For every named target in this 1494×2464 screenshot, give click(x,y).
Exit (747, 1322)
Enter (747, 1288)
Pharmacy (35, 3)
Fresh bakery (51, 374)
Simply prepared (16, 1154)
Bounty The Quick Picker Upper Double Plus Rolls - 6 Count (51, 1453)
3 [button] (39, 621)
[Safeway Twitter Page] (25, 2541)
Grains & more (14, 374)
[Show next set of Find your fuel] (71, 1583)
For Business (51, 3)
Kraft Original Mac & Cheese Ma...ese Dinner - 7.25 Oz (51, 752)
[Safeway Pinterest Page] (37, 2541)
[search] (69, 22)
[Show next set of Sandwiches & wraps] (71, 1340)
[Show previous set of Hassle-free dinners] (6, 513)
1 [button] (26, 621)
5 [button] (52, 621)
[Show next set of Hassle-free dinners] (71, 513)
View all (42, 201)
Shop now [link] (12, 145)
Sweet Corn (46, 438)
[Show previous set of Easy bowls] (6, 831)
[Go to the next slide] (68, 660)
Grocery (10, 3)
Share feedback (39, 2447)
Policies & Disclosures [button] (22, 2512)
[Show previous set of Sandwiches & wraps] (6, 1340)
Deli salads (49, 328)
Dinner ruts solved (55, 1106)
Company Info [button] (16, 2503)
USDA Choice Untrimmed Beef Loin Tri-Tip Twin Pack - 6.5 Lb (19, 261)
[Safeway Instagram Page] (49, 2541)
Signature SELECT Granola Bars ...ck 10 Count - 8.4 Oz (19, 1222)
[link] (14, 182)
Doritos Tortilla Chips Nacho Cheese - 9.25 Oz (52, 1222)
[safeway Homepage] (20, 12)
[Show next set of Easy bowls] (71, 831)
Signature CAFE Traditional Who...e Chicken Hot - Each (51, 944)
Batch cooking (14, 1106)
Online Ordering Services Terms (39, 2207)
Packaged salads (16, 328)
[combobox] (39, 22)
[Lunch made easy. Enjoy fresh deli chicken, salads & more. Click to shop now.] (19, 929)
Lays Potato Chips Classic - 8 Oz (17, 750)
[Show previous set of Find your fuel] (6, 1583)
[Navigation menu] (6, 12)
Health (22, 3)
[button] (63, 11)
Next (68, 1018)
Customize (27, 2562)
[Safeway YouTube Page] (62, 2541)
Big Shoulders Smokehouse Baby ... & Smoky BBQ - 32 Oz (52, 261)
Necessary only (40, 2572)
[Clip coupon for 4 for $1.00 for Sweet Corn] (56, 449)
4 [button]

---+---

▶ YOUR GOAL
Word for word, quote the lines of the material from the first line through the line with "5 [button] (52, 621)", both ends included.

▶ SOLUTION TO THIS EXERCISE
For every named target in this 1494×2464 screenshot, give click(x,y).
Exit (747, 1322)
Enter (747, 1288)
Pharmacy (35, 3)
Fresh bakery (51, 374)
Simply prepared (16, 1154)
Bounty The Quick Picker Upper Double Plus Rolls - 6 Count (51, 1453)
3 [button] (39, 621)
[Safeway Twitter Page] (25, 2541)
Grains & more (14, 374)
[Show next set of Find your fuel] (71, 1583)
For Business (51, 3)
Kraft Original Mac & Cheese Ma...ese Dinner - 7.25 Oz (51, 752)
[Safeway Pinterest Page] (37, 2541)
[search] (69, 22)
[Show next set of Sandwiches & wraps] (71, 1340)
[Show previous set of Hassle-free dinners] (6, 513)
1 [button] (26, 621)
5 [button] (52, 621)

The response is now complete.